* BEGIN *

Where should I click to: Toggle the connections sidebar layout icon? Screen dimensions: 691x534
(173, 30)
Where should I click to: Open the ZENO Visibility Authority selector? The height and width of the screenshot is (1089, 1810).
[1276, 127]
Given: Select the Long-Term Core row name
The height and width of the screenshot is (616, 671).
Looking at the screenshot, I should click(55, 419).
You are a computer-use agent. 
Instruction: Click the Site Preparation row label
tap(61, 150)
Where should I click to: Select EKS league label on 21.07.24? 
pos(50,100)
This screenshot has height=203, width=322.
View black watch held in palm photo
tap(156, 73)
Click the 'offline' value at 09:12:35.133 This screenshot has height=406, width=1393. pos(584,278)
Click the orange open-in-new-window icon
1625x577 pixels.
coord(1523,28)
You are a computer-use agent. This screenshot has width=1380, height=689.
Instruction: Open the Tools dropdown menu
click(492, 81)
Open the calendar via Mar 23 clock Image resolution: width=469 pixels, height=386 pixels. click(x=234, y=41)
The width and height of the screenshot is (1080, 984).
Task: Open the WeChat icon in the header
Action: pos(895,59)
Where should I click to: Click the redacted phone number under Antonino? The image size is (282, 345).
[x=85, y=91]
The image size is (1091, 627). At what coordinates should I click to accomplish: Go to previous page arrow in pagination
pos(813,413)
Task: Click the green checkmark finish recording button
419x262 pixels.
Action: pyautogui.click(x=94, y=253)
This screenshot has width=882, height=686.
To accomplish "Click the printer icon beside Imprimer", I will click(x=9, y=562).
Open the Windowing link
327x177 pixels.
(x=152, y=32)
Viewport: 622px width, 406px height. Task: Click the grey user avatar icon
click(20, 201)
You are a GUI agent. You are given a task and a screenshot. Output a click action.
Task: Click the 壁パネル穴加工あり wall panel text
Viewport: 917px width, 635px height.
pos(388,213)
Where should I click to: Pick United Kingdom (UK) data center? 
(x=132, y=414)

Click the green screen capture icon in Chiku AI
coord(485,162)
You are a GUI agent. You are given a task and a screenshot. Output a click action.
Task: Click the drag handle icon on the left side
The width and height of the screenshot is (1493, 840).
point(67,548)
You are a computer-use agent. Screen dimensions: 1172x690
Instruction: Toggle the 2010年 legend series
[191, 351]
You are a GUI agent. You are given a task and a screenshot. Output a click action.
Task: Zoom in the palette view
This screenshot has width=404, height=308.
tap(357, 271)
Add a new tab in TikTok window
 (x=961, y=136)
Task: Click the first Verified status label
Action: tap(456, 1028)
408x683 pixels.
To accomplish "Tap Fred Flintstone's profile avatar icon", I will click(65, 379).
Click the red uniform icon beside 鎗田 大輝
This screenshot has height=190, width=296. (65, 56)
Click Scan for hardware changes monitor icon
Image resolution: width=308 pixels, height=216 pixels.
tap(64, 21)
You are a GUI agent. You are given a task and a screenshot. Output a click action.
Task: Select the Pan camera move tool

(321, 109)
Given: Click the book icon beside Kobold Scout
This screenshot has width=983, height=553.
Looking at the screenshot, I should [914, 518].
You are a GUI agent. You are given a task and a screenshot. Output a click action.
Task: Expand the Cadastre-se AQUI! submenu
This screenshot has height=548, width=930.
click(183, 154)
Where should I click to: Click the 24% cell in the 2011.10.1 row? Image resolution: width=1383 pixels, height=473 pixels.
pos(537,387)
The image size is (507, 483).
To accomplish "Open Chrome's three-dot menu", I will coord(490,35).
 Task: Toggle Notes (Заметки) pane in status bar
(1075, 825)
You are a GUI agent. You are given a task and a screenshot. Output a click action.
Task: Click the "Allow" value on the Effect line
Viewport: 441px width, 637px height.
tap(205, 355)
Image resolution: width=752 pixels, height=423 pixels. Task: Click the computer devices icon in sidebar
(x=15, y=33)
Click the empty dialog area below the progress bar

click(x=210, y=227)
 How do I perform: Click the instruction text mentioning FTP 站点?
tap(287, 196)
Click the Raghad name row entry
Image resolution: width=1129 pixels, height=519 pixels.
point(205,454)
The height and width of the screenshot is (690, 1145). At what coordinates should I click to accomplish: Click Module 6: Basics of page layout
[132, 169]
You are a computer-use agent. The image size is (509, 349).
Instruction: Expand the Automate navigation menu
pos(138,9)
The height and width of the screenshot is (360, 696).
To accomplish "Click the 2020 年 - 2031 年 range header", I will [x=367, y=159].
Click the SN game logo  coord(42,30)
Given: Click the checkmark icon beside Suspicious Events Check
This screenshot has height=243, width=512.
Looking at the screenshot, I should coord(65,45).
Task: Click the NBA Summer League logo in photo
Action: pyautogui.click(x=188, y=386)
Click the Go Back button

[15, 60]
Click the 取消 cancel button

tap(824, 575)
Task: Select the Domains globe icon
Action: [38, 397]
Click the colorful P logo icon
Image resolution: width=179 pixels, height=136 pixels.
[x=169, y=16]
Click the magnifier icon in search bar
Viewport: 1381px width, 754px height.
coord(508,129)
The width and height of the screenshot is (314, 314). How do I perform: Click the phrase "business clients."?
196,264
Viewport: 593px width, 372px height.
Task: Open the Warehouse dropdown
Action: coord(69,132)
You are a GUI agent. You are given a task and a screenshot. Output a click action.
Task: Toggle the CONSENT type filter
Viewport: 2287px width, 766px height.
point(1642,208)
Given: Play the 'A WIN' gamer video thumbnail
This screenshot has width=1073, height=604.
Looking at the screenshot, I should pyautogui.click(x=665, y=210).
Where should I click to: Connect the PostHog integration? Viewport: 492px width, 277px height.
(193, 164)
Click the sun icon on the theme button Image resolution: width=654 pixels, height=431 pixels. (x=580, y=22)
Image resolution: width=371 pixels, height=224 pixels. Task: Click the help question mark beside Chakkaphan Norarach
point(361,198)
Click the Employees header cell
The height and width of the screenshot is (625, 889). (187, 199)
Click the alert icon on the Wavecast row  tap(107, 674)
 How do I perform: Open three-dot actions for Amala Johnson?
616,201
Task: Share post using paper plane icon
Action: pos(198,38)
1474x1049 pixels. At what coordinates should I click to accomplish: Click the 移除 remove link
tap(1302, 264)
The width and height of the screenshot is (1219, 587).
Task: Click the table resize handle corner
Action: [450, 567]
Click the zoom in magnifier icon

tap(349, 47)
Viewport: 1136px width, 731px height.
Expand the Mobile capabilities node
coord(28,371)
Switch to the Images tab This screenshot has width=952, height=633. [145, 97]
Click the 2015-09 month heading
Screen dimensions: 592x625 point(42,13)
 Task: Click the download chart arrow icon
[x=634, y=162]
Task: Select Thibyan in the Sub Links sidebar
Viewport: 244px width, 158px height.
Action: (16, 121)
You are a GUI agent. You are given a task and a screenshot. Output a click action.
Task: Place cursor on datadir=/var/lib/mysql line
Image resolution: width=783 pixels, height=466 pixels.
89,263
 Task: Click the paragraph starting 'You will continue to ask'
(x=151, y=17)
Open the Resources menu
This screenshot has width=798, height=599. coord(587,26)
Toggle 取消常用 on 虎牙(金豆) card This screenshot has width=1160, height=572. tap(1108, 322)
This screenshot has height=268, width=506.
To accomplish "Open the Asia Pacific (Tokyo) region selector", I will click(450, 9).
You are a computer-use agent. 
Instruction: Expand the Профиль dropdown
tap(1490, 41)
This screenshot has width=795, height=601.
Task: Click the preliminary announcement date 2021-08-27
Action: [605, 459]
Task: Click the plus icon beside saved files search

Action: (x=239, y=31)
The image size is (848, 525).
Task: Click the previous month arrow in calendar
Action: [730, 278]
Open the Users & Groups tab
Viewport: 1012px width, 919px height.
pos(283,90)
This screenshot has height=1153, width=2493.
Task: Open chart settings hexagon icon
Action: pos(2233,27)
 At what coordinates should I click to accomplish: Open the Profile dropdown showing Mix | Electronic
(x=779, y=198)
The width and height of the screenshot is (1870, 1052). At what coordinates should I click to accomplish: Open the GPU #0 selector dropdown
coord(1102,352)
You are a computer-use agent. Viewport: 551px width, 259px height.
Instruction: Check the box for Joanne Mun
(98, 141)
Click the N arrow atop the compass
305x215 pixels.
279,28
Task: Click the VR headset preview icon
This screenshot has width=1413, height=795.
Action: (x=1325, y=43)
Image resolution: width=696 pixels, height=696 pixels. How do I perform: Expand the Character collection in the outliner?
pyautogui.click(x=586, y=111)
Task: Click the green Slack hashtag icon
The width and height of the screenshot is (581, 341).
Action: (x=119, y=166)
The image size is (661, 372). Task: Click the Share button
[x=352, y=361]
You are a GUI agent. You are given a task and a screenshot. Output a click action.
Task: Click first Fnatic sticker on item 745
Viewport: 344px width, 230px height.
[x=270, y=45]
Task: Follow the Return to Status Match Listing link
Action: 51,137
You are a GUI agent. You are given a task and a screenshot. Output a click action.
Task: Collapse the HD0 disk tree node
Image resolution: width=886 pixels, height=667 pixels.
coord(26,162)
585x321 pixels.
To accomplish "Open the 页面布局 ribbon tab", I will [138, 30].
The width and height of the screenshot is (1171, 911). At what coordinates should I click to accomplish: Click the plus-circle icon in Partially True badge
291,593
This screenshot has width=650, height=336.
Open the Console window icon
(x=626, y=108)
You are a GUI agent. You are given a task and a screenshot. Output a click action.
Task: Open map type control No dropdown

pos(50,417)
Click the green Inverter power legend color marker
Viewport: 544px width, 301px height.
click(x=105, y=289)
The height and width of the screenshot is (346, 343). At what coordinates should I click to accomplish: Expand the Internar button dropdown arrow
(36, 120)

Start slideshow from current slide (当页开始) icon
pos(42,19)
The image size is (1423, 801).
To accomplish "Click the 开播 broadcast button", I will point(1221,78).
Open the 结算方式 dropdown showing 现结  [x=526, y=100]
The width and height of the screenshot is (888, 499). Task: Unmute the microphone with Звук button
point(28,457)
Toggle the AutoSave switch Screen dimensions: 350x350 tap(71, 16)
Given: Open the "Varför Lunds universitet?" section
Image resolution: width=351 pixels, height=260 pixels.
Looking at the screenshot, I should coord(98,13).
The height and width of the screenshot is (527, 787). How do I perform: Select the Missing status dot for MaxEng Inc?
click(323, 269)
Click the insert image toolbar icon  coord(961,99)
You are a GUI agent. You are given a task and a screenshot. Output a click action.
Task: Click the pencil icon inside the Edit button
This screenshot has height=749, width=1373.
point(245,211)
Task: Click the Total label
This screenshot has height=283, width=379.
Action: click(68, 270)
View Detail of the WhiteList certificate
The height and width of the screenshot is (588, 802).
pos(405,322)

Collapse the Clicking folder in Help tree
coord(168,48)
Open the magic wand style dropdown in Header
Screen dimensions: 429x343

* END *

THE REQUEST>
Please copy the lines from the one with "Open the 结算方式" up to and including the one with "coord(168,48)", with no changes.

EXERCISE SOLUTION>
Open the 结算方式 dropdown showing 现结  [x=526, y=100]
The width and height of the screenshot is (888, 499). Task: Unmute the microphone with Звук button
point(28,457)
Toggle the AutoSave switch Screen dimensions: 350x350 tap(71, 16)
Given: Open the "Varför Lunds universitet?" section
Image resolution: width=351 pixels, height=260 pixels.
Looking at the screenshot, I should coord(98,13).
The height and width of the screenshot is (527, 787). How do I perform: Select the Missing status dot for MaxEng Inc?
click(323, 269)
Click the insert image toolbar icon  coord(961,99)
You are a GUI agent. You are given a task and a screenshot. Output a click action.
Task: Click the pencil icon inside the Edit button
This screenshot has height=749, width=1373.
point(245,211)
Task: Click the Total label
This screenshot has height=283, width=379.
Action: click(68, 270)
View Detail of the WhiteList certificate
The height and width of the screenshot is (588, 802).
pos(405,322)

Collapse the Clicking folder in Help tree
coord(168,48)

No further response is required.